So inevitably, this would happen, because of California’s difficulty with treating same sex couples as separate but equal, the intersection of “real marriage” and “almost but not quite marriage” proves to be legally difficult.
Typically, when heterosexual couples divorce they agree in their marital settlement agreement what the terms of alimony are. The usual terms are something like, if the other party cohabitates with a person of the opposite sex or is remarried then the alimony shall terminate.
I am guessing the marital decree of this individual did not take into account what would happen if the ex spouse entered a domestic partnership with a woman.

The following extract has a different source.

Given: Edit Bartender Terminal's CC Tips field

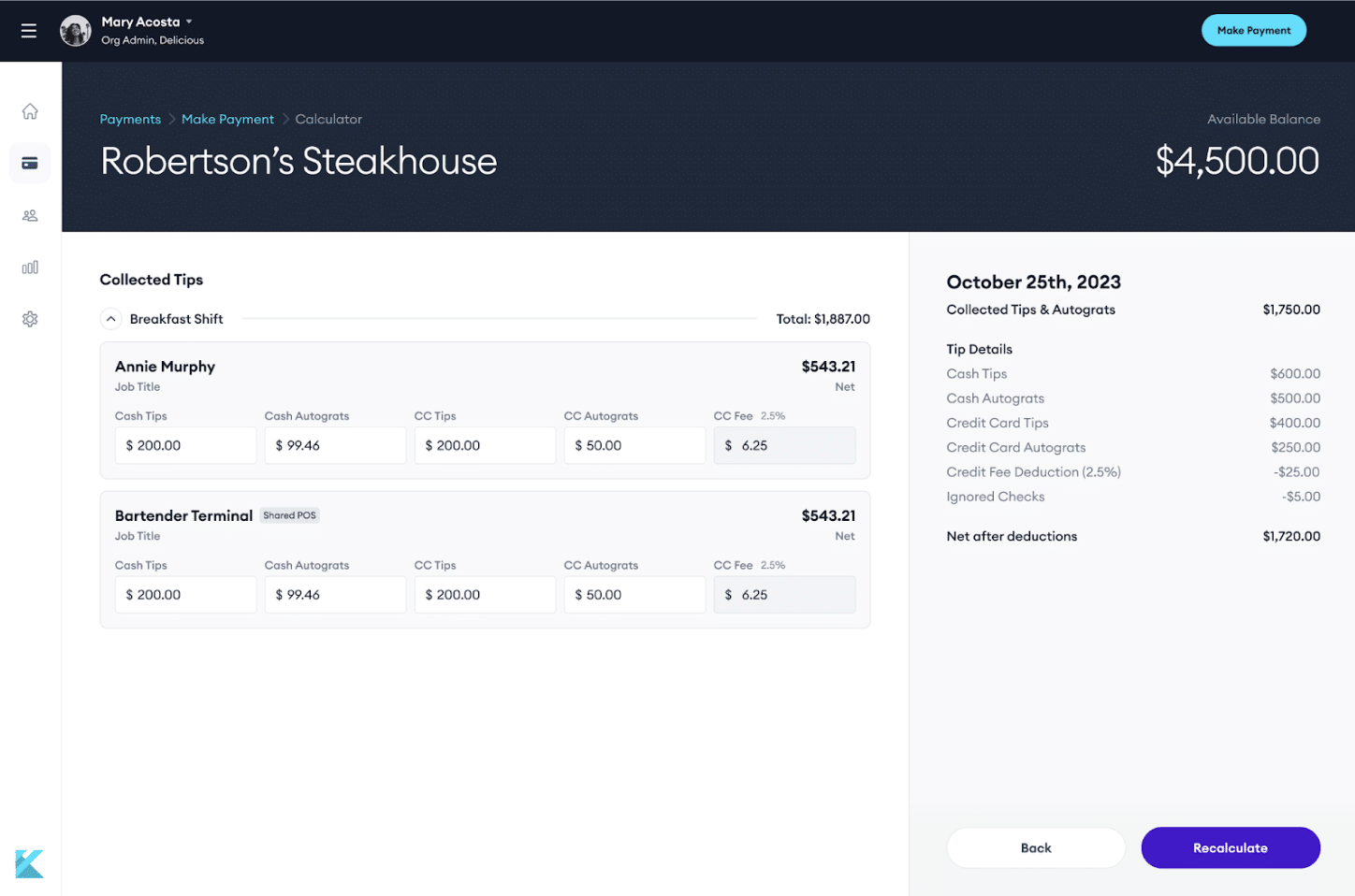Looking at the screenshot, I should tap(485, 595).
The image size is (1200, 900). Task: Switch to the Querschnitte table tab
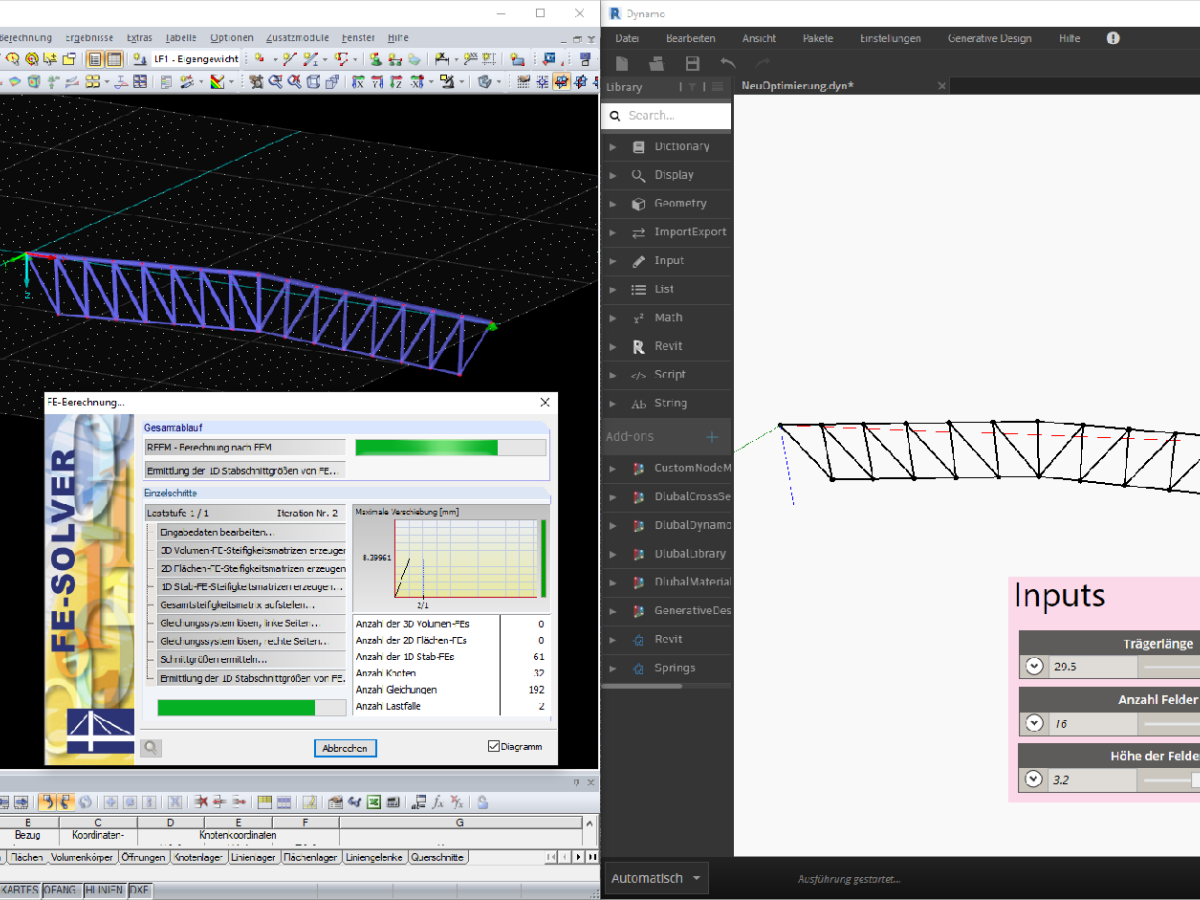[438, 857]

Is a domestic partnership equivalent to “remarriage”?
Idealogically it shouldn’t matter, becuse the underlying principle is the same, alimony should terminate because they are now being supported by a new person. However, the courts by doing this, is saying then that a domestic partnership is equivalent to marriage. Im not sure the courts want to get involved in making laws. Their job is to interpret laws.
On the other hand, for them to say the alimony should continue because a domestic partnership is not equivalent to remarriage, then they are following the idealogy of the state legislature. However, the underlying priniciple for alimony is being vexed, because its to support a spouse until they remarry.
So the courts I can see are having great difficulty with this, its the proverbial rock and a hard place. Get it straight with your positions courts!!